DOCUMENT SECTION:
◇ ◇ ◇ ◇ ◇ ◇ ◇
3. Even after Karen stated that she was only 14 years old, [Nicholson] continued questioning Karen as to whether she would be interested in having him perform oral sex on her. He then questioned whether Karen had ever touched a penis before and whether she liked it. Karen then talked about her young age and physical immaturity. [Nicholson] responded by stating that he thought girls her age were sexy and that he had sex with a young girl before. [Nicholson] then asked Karen whether she would be interested in meeting him that day. He knew of a place in Pearl City where they could be alone and they could “do it” by some trees or in his car. He stated that he would use a condom so that she wouldn’t get pregnant. Karen stated that she could not meet him that day but maybe another day.
4. [Nicholson] and Karen continued to chat on line during October of 2003. They chatted on October 18th, 27th, 28th & 29th. During these chats [Nicholson] continued to tell Karen that he wanted to meet with her and have oral sex and sexual intercourse with her. He recommended a few places where they could have sex including a park, a shopping center parking lot, a hotel room, and his own home. Karen repeatedly told [Nicholson] that she was young. [Nicholson] asked what grade she was in and after being told that she was in 7th grade he asked whether she wanted to go to college someday. [Nicholson] on more than one occasion indicated that he knew that having sexual relations with Karen would get him into trouble.
5. Nevertheless, a definite meet was set up for October 30, 2003 at 6:30 p.m. at the Burger King on Beretania Street. [Nicholson] was going to take Karen to his home to have sexual intercourse and oral sex.
6. [Nicholson] showed up at the Bere-tania Street Burger King on October 30, 2003 at 6:30 p.m. and was arrested.

II.

A.

The circuit court did not abuse its discretion in denying Nicholson’s second motion to withdraw his guilty plea. The circuit court permitted Nicholson to withdraw his *484 first guilty plea based on Nicholson’s claim that he wanted to file a motion to suppress his electronic communications with Karen on the ground that they were unlawfully “intercepted” by the State. After Nicholson’s suppression motion was denied, he pleaded guilty a second time, without a plea agreement with the State or a reservation of the right to appeal the circuit court’s pretrial rulings.
◇ ◇ ◇ ◇ ◇ ◇ ◇
RECORDED INFORMATION:
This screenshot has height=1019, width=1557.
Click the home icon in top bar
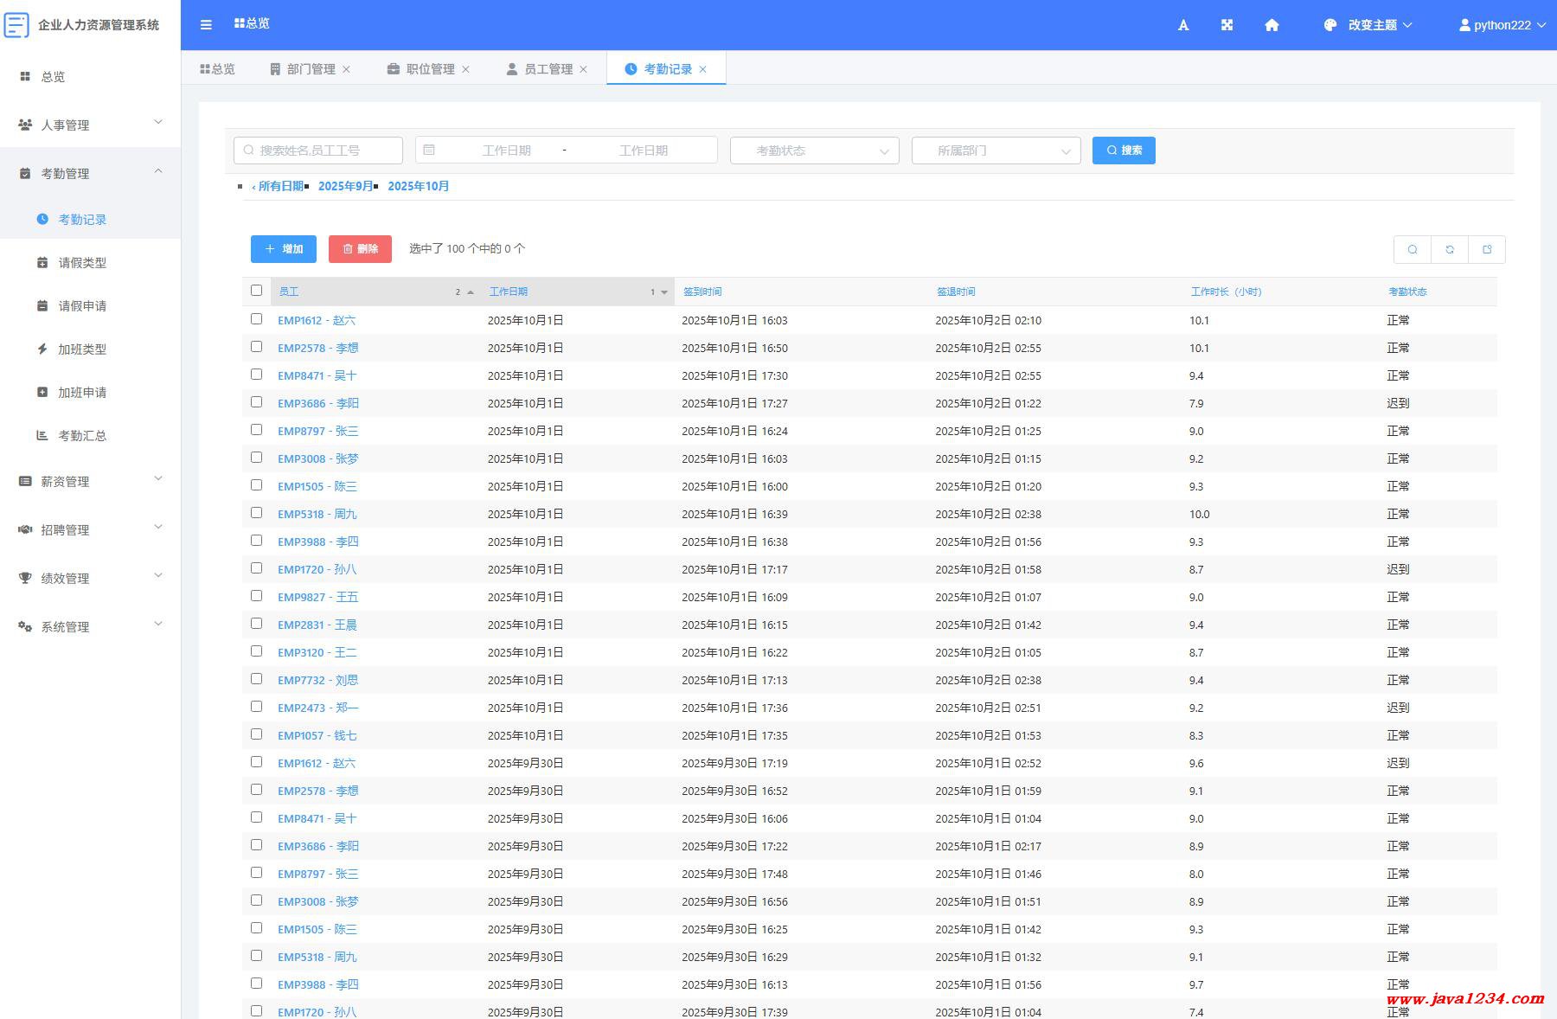(x=1272, y=25)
◇ ◇ ◇ ◇ ◇ ◇ ◇
GIVEN TASK A: Can you condense the paragraph of the court opinion that begins "The circuit court did not abuse its discretion" into a shorter version that keeps its main facts?
GIVEN TASK B: How might the court opinion go on from its last sentence? Write the next few sentences.
The listing above was drawn from a separate source.

OUTPUT A: The circuit court properly denied Nicholson's second motion to withdraw his guilty plea. It had let him withdraw his first plea so he could move to suppress his electronic communications with Karen as unlawfully "intercepted" by the State. When that motion was denied, he pleaded guilty again with no plea agreement and without reserving a right to appeal the pretrial rulings.

OUTPUT B:
Prior to sentencing, Nicholson moved to withdraw his second guilty plea on the ground that he had not been aware of a potentially meritorious defense. According to Nicholson, this potentially meritorious defense was the State’s inability to prove that he “travelled] to the agreed upon meeting place” as required by HRS § 707-756(l)(c). Nicholson contended that the agreed upon meeting place was not simply Burger King, but the back tables in Burger King, and that he had only gone to the front counter of Burger King and not the back tables before he was arrested.

In denying Nicholson’s motion, the circuit court rejected Nicholson’s contention that he had a potentially meritorious defense. Based upon its review of the record, the circuit court found that the agreed upon meeting place was the Burger King, and not a particular area within the Burger King. Accordingly, the circuit court ruled that Nicholson did not provide a fair and just reason for withdrawing his second guilty plea.

“A defendant does not have an absolute right to withdraw his guilty plea.” State v. Jim, 58 Haw. 574, 575, 574 P.2d 521, 522 (1978). To withdraw a guilty plea before sentence is imposed, the defendant must show “a fair and just reason for his request.” State v. Gomes, 79 Hawai'i 32, 36, 897 P.2d 959, 963 (1995).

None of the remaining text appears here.